4. The antenna apparatus of claim 3, wherein the filter comprises at least one fourth line configured to couple the first antenna and the second antenna, and further comprises a circuit on which a passive element, an active element, and a micro strip line is disposed adjacent to the fourth line.

5. The antenna apparatus of claim 3, wherein the first feeding line, the second feeding line, the first ground line, and the second ground line do not cross each other.

6. The antenna apparatus of claim 5, wherein the first feeding line and the second feeding line face each other, with the first ground line and the second ground line between the first feeding line and the second feeding line.

7. The antenna apparatus of claim 5, wherein the first ground line and the second ground line face each other, with the first feeding line and the second feeding line between the first ground line and the second ground line.
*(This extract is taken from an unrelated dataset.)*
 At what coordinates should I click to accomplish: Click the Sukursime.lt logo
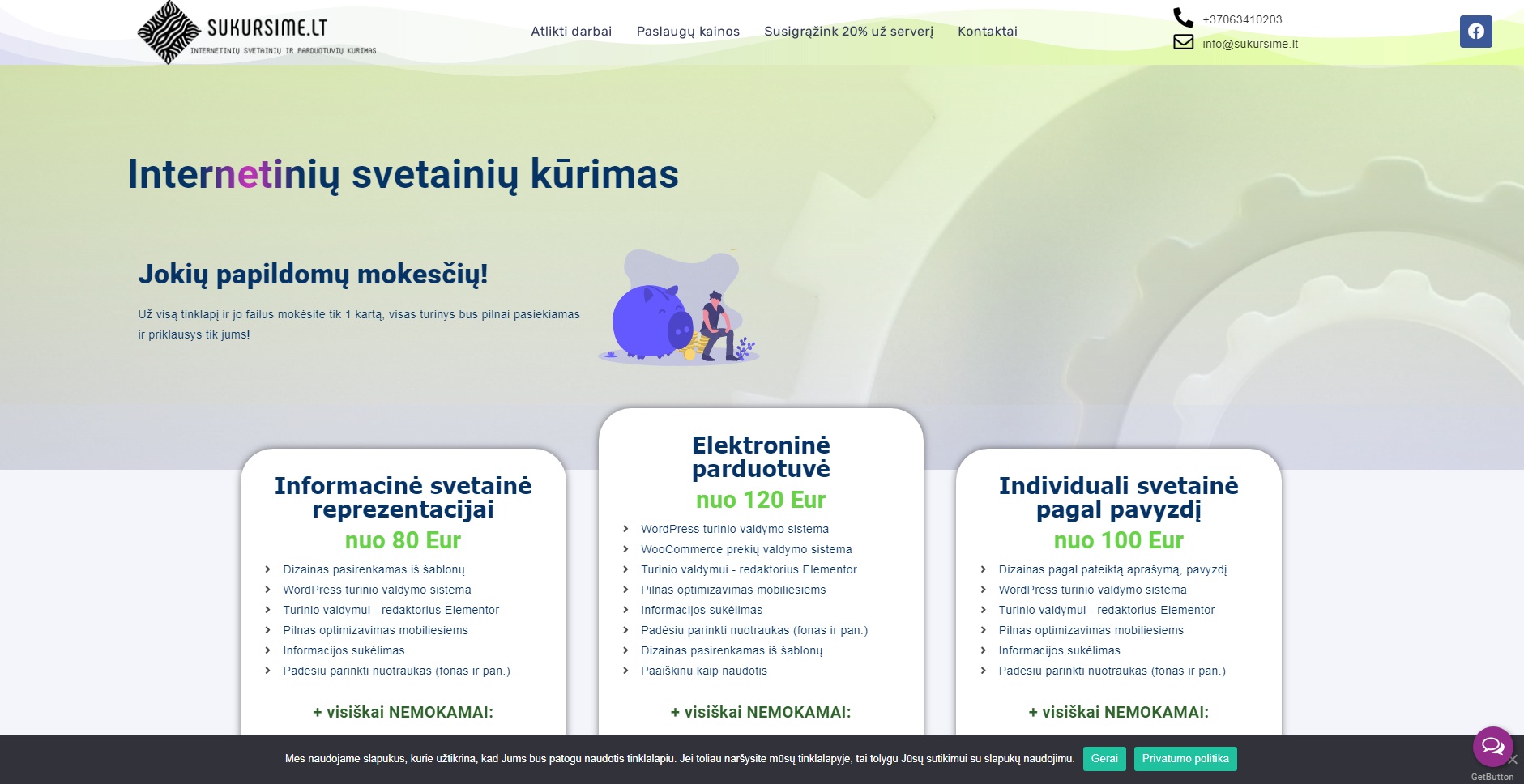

8. The antenna apparatus of claim 1, wherein the first antenna and the second antenna transmit and receive signals in the same communication frequency band.

9. The antenna apparatus of claim 1, wherein the first antenna and the second antenna transmit and receive signals in different communication frequency bands.
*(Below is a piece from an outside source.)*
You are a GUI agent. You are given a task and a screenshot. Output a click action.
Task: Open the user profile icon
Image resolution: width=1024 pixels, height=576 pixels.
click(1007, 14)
10. The antenna apparatus of claim 1, wherein the first antenna and the second antenna are symmetrical to each other.

11. The antenna apparatus of claim 1, wherein the antenna apparatus is a diversity antenna apparatus or a Multiple Input Multiple Output (MIMO) antenna apparatus.
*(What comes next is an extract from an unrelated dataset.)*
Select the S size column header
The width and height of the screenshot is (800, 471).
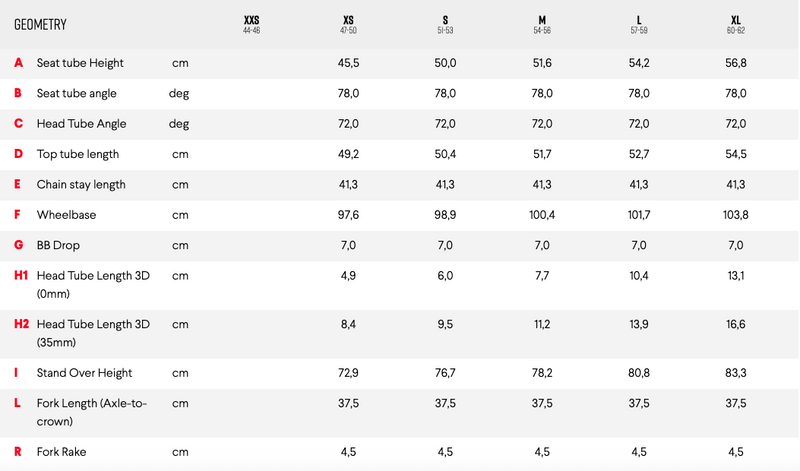pyautogui.click(x=445, y=24)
12. The antenna apparatus of claim 1, wherein the first antenna and the second antenna are disposed adjacent to one of an upper portion or a lower portion of the main board.

13. The antenna apparatus of claim 1, wherein at least one of the first antenna and the second antenna is a thin metal film placed on the main board.

14. The antenna apparatus of claim 1, wherein at least one of the first antenna and the second antenna is a metal plate attached to a molding fixed to the main board.

15. The antenna apparatus of claim 2, wherein at least one of the first antenna and the second antenna does not constitute a protrusion end electrically coupled to the feeding line or the ground line.

16. A portable terminal, comprising:

a display; and

an antenna apparatus, comprising: a first antenna; a second antenna spaced apart from the first antenna; a filter coupled to the first antenna and the second antenna, and configured to increase an isolation between the first antenna and the second antenna by filtering signals transmitted through the first antenna and the second antenna; and a main board configured to process the filtered signals.

17. The portable terminal of claim 16, wherein the main board constitutes:

a first feeding line configured to supply current to the first antenna;

a second feeding line configured to supply current to the second antenna;

a first ground line configured to ground the first antenna; and

a second ground line configured to ground the second antenna.

18. The portable terminal of claim 17, wherein the filter comprises at least one third ground line configured to couple the first ground line and the second ground line in a serial or parallel manner, the filter further comprising a circuit on which at least one of a passive element, an active element, and a micro strip line is disposed adjacent to at least one of the first ground line, the second ground line, and the third ground line.

19. The portable terminal of claim 18, wherein the filter comprises at least one fourth line configured to couple the first antenna and the second antenna, and further comprises a circuit on which a passive element, an active element, and a micro strip line is disposed adjacent to the fourth line.

20. The portable terminal of claim 18, wherein the first feeding line, the second feeding line, the first ground line, and the second ground line do not cross each other.